» DESCRIPTION OF THE TASK
Collect every line of the records below that contains the word "scrollbar".

» DATA FOR ANALYSIS
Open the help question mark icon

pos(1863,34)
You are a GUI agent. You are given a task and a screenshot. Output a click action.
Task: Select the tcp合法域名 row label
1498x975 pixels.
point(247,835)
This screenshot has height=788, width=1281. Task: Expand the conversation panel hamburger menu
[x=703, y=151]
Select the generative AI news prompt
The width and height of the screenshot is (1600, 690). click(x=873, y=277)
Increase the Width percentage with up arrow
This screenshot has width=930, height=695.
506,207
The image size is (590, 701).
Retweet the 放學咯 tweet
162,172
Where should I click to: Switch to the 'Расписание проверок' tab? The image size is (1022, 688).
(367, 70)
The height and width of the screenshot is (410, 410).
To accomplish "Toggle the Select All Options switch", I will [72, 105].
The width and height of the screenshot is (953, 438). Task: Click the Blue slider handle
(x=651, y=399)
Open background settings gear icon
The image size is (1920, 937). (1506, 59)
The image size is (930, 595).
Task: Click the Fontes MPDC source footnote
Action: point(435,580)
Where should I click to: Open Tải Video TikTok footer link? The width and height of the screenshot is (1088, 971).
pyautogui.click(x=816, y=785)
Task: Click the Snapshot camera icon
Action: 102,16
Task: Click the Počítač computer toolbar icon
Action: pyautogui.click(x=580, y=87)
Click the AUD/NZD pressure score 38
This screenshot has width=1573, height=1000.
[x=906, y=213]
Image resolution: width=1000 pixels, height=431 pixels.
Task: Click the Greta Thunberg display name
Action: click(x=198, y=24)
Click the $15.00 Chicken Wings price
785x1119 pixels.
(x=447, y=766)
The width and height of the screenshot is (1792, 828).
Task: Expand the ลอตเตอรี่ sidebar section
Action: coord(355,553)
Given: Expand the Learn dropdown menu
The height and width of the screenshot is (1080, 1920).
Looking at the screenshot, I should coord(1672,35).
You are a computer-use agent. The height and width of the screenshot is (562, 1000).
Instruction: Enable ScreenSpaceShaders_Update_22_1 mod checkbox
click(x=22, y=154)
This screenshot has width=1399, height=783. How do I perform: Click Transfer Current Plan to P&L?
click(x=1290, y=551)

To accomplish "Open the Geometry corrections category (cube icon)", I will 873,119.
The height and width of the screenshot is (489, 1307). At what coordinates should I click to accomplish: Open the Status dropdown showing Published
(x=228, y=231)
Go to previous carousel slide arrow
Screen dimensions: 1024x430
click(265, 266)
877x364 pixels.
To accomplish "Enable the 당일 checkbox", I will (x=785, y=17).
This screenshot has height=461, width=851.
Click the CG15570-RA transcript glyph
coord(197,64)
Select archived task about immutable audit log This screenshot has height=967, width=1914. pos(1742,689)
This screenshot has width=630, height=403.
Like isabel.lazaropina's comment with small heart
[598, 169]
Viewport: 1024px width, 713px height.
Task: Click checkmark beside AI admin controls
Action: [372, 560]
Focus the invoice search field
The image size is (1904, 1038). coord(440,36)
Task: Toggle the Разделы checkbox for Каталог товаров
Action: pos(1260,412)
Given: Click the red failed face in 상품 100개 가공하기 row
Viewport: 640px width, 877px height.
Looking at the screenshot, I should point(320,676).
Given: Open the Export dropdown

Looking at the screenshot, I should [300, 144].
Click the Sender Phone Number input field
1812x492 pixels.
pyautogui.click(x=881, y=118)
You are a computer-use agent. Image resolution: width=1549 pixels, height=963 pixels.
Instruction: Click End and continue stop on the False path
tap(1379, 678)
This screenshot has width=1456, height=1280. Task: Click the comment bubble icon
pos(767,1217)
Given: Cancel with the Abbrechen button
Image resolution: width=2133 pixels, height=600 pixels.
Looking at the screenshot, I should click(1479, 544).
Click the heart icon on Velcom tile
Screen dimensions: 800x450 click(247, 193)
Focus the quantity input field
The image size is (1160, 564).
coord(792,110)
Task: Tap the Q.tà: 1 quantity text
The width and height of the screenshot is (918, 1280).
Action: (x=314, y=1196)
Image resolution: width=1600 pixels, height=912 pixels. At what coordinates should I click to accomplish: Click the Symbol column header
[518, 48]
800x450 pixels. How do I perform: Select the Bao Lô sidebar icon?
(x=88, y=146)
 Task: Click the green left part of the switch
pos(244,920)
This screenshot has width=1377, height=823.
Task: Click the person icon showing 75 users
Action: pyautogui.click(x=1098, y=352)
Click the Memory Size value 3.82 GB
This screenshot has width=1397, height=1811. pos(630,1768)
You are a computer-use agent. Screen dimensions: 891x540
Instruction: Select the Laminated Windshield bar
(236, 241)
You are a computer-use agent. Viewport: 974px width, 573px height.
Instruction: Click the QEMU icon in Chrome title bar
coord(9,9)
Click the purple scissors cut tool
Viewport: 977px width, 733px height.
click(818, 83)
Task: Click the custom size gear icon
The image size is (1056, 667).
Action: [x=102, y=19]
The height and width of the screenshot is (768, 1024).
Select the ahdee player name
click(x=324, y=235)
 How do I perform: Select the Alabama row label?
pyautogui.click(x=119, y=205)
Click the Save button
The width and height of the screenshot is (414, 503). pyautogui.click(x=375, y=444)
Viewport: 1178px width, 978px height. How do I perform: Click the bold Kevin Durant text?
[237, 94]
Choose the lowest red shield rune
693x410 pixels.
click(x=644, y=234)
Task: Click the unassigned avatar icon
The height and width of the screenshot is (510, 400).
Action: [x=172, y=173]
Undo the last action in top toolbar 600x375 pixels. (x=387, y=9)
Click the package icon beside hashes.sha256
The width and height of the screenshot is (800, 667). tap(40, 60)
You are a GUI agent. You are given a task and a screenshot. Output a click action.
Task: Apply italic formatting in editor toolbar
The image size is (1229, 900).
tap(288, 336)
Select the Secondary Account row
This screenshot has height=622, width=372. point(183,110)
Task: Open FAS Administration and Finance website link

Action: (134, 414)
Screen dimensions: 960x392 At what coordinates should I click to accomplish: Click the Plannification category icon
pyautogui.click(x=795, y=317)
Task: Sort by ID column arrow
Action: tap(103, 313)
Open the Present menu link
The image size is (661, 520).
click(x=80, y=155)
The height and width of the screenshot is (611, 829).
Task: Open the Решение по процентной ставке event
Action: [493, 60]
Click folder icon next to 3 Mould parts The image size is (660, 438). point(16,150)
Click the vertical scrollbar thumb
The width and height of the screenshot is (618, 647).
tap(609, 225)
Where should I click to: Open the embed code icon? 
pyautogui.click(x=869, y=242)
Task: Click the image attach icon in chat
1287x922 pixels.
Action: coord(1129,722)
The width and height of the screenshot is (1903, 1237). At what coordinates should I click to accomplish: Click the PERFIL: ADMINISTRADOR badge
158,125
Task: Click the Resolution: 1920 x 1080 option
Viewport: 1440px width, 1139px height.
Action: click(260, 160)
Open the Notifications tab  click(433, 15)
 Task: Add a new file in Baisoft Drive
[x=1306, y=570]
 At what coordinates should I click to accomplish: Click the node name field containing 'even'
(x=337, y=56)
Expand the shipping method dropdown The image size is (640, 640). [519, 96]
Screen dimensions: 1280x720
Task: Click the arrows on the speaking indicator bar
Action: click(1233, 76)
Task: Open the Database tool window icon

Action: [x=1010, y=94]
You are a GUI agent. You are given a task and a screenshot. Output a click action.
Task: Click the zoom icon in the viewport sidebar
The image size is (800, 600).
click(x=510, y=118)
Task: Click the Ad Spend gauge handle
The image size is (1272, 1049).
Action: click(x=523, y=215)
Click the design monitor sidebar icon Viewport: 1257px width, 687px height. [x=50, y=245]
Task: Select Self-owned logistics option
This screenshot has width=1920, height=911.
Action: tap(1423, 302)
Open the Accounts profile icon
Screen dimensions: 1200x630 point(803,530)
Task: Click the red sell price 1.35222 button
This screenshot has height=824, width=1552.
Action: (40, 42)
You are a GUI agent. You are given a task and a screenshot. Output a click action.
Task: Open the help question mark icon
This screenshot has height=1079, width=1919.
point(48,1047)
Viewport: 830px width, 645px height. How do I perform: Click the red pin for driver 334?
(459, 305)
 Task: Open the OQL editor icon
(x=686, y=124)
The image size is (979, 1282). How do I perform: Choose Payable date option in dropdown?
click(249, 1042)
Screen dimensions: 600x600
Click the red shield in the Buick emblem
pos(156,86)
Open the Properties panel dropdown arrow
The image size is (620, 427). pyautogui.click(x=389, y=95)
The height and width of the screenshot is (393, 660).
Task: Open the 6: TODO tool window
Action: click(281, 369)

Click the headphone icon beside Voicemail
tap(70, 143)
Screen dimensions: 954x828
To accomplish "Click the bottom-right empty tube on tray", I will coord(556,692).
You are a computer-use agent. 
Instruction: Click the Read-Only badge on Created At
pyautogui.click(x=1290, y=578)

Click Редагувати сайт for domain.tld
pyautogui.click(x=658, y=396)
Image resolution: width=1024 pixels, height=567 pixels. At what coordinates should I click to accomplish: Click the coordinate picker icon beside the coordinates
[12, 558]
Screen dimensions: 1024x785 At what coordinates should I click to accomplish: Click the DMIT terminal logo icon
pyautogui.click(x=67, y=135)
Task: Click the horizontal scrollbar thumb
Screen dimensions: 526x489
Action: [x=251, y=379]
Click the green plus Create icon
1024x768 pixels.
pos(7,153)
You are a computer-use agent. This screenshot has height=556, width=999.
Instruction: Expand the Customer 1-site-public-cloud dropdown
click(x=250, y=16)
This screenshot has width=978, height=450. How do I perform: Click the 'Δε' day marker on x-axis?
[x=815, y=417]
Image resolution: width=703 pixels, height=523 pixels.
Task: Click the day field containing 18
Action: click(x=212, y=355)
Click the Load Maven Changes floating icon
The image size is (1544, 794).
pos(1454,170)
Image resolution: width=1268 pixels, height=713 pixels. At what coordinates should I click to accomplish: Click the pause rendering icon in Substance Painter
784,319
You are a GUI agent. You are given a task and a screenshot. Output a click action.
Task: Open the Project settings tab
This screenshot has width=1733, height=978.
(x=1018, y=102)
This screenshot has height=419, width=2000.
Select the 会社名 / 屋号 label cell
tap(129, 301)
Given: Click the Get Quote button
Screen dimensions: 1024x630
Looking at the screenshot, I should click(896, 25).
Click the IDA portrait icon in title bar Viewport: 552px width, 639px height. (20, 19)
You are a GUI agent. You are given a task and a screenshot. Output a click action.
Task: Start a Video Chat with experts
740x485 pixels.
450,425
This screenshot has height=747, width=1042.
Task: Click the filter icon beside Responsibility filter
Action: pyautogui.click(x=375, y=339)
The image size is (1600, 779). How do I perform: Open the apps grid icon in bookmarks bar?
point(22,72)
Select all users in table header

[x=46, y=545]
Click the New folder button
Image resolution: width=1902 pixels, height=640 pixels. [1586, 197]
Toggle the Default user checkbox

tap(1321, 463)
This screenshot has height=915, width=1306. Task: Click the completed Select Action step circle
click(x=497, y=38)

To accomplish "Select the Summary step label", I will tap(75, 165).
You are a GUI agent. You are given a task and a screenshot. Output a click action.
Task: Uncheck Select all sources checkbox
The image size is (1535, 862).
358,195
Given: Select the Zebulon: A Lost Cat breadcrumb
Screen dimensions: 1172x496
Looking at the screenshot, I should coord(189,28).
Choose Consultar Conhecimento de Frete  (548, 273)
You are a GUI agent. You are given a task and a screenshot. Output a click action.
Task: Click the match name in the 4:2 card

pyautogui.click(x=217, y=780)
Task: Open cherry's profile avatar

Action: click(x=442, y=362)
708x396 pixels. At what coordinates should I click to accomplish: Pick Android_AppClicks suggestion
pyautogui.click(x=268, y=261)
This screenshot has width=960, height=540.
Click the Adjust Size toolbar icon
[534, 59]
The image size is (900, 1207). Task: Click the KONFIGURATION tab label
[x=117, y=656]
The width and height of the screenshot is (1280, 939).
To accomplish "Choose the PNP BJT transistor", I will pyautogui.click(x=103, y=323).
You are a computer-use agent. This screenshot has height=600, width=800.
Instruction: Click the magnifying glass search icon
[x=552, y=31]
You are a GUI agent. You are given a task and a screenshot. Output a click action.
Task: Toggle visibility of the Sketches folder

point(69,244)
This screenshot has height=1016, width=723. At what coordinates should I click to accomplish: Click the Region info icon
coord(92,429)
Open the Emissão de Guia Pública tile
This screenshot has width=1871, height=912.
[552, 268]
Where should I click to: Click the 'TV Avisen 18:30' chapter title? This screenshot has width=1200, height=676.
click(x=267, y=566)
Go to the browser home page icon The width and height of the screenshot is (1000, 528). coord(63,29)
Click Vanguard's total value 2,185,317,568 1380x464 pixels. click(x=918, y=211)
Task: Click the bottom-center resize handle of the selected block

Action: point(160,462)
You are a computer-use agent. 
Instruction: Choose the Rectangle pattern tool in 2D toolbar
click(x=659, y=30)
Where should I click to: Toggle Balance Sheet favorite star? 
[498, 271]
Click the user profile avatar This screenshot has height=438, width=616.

» TASK OUTPUT
Click the vertical scrollbar thumb
Task: Click the horizontal scrollbar thumb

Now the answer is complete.